INFORMATION

+ + + + + + +

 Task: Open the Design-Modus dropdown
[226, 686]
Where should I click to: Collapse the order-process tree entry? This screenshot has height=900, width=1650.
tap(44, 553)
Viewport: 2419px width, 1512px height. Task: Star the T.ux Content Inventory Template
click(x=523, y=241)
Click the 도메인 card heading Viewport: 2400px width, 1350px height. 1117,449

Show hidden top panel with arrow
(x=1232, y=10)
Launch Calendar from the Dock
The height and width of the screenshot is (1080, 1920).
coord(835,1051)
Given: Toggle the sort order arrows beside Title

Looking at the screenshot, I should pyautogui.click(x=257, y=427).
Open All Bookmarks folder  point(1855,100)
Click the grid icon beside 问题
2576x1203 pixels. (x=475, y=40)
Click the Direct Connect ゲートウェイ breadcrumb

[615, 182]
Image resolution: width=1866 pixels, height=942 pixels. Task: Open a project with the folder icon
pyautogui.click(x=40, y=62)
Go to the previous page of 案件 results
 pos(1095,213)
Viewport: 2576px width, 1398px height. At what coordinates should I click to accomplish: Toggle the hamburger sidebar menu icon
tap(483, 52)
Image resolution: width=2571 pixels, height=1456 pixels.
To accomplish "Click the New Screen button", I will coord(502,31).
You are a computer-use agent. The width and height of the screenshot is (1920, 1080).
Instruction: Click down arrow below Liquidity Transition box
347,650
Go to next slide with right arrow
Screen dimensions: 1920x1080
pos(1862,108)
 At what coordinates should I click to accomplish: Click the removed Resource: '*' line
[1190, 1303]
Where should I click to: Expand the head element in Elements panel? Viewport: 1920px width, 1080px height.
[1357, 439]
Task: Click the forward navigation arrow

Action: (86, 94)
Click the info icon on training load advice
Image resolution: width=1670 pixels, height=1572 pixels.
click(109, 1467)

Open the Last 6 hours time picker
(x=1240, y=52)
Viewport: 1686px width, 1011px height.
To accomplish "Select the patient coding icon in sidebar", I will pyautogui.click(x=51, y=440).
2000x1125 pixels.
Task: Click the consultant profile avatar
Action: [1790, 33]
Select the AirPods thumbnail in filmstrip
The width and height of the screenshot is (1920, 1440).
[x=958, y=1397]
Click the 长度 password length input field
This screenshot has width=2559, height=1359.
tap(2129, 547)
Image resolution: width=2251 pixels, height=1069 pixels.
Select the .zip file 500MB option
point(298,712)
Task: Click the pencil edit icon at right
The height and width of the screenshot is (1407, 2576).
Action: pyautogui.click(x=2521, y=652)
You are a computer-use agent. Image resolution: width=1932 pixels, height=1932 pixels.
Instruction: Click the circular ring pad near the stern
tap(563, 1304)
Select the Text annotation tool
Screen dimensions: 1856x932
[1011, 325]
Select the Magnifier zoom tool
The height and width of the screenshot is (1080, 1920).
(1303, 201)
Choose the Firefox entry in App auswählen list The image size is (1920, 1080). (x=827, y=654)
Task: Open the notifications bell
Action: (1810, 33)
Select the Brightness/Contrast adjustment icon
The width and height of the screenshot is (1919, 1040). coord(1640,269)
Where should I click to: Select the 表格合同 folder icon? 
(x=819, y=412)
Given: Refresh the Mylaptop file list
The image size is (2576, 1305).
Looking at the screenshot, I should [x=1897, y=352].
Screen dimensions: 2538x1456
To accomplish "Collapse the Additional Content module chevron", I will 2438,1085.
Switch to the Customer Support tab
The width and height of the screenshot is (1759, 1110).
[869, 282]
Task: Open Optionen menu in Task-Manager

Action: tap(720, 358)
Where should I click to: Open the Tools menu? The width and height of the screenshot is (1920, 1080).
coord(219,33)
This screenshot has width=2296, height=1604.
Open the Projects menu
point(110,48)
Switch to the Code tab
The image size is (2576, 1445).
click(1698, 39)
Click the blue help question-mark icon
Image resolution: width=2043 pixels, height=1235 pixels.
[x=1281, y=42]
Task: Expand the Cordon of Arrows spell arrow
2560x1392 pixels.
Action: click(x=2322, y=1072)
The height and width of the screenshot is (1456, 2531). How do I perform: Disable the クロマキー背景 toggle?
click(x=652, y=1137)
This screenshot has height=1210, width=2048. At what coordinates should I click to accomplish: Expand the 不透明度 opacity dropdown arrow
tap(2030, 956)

+ + + + + + +

TRY IT
Filter the listing above for lines with the word "agent", and copy each one you find.

WORKED SOLUTION
You are a computer-use agent. The width and height of the screenshot is (1920, 1080).
You are a computer-use agent. Image resolution: width=1932 pixels, height=1932 pixels.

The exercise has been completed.